Explore the material:
A) From the last paragraph of the article on Rivaldo's Olympics warning, list every concern it names for the Games in Rio.
B) Answer these questions using the article on Rivaldo's Olympics warning:
(i) In what year did Rivaldo's Brazil team win the World Cup?
(ii) How old was the girl killed by bandits?
(iii) On what dates will the Rio Olympics be held?
C) Extend the article on Rivaldo's Olympics warning past its final sentence.

Text segment:
First it was Zika virus, now Brazilian soccer legend Rivaldo Vítor Borba Ferreira also known as Rivaldo has gone all out telling tourists and athletes from all over the world not to come and participate in the coming summer Olympics that will be held in Rio de Janeiro, Brazil from Aug. 5 to 21.
Rivaldo, who was a member of team Brazil that won the World Cup in 2002, posted on his Instagram account that tourists should just stay at home. This after a 17-year old teenager was killed by bandits, thus spreading fear for both athletes and spectators who are expected to flock in to witness the greatest athletes of the world compete in various sporting disciplines.
“Today for tomorrow in Rio de Janeiro bandits killed this girl 17 years. The thing is getting uglier in Brazil. I advise everyone who intends to visit Brazil or come to the Olympics in Rio, is to remain in their country of origin. Here you will be in danger of life. Not to mention in public hospitals that are unable and all this mess in Brazilian politics. Only God to change the situation of our Brazil,” Rivaldo said on his account.
Hoje pela amanhã no Rio de Janeiro os bandidos mataram esta menina de 17 anos. A coisa está cada vez mais feia no Brasil. Aconselho a todos que tem intenção de visitar o Brasil ou vir para as Olimpíadas no Rio, é para que fiquem no seu país de origem. Aqui você estará correndo risco de vida. Isto sem falar nos hospitais públicos que estão sem condições e toda esta bagunça na política brasileira. Só Deus para mudar a situação do nosso Brasil.
The IOC has yet to comment on the statement but one thing clear, Rivaldo is calling for people to be extra careful if they still want to come to Brazil and enjoy the Olympics. Aside from security, the World Health Organization (WHO) has been closely working with inter agencies to also help prevent any athletes acquiring the Zika virus, which will also be a major concern aside from security and water issues during the Olympics.

[Collected data]
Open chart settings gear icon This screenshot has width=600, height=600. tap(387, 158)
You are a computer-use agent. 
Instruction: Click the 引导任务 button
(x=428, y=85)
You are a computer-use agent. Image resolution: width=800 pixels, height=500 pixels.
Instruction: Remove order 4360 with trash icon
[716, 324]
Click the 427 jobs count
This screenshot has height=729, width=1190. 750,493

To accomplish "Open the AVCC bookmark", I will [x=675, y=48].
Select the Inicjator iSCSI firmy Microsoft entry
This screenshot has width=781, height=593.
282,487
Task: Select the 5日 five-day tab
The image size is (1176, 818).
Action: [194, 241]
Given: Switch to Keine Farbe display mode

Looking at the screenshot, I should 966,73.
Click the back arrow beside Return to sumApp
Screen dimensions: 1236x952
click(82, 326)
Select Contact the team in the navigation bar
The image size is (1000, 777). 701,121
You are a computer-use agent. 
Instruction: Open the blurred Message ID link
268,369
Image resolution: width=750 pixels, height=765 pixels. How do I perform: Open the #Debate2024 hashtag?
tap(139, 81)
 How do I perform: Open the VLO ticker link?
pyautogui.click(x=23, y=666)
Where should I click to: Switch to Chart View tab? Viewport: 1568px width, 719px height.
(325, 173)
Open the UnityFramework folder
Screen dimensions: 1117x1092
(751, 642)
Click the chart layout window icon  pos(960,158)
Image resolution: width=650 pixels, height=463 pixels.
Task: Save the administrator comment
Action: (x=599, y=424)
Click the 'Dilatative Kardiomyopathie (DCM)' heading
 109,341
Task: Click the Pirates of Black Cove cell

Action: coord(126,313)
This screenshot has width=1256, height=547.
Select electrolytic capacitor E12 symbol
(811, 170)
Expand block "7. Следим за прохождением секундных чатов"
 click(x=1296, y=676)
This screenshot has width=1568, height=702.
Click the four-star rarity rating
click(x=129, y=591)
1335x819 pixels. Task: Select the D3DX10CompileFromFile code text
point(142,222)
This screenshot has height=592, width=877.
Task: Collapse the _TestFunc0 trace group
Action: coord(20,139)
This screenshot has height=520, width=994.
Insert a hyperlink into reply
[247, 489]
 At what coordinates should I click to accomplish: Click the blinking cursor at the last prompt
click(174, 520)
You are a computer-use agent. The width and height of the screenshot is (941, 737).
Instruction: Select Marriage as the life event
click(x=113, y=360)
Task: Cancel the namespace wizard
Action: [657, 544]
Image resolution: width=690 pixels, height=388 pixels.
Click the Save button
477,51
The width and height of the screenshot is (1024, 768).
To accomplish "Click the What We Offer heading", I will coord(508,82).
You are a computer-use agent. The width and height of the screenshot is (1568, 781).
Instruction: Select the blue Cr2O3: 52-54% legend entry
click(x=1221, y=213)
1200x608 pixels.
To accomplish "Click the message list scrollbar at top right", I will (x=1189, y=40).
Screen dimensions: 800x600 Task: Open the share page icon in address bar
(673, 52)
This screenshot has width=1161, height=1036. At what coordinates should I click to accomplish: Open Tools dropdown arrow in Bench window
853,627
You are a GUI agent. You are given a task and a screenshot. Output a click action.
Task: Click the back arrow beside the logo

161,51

Exercise answers:
A) Security, the Zika virus, and water issues.

B)
(i) 2002
(ii) 17
(iii) Aug. 5 to 21

C)
For the WHO, Zika virus disease is caused by a virus transmitted primarily by Aedes mosquitoes. The incubation period (the time from exposure to symptoms) of Zika virus disease is not clear, but is likely to be a few days. The symptoms are similar to other arboviral infections such as dengue and include fever, skin rashes, conjunctivitis, muscle and joint pain, malaise, and headache. Local health authorities have observed an increase in Guillain-Barré syndrome which coincided with Zika virus infections in the general public, as well as an increase in babies born with microcephaly in northeast Brazil and the virus can be transmitted even sexually.
Eric Adelson of Yahoo Sports reports that Brazil is in turmoil as protests are in its heights of calling for abrupt change in the country’s politics. Adelson writes that when the Olympic flame arrived in Brazil last May 3, protests greeted the Olympic spirit as one protest was calling for an impeachment of a certain official in government and another one against a “coup” plot.
“The situation in Brazil right now looks like this: The economy is crashing and no one knows quite what to do about it,” Adelson stated.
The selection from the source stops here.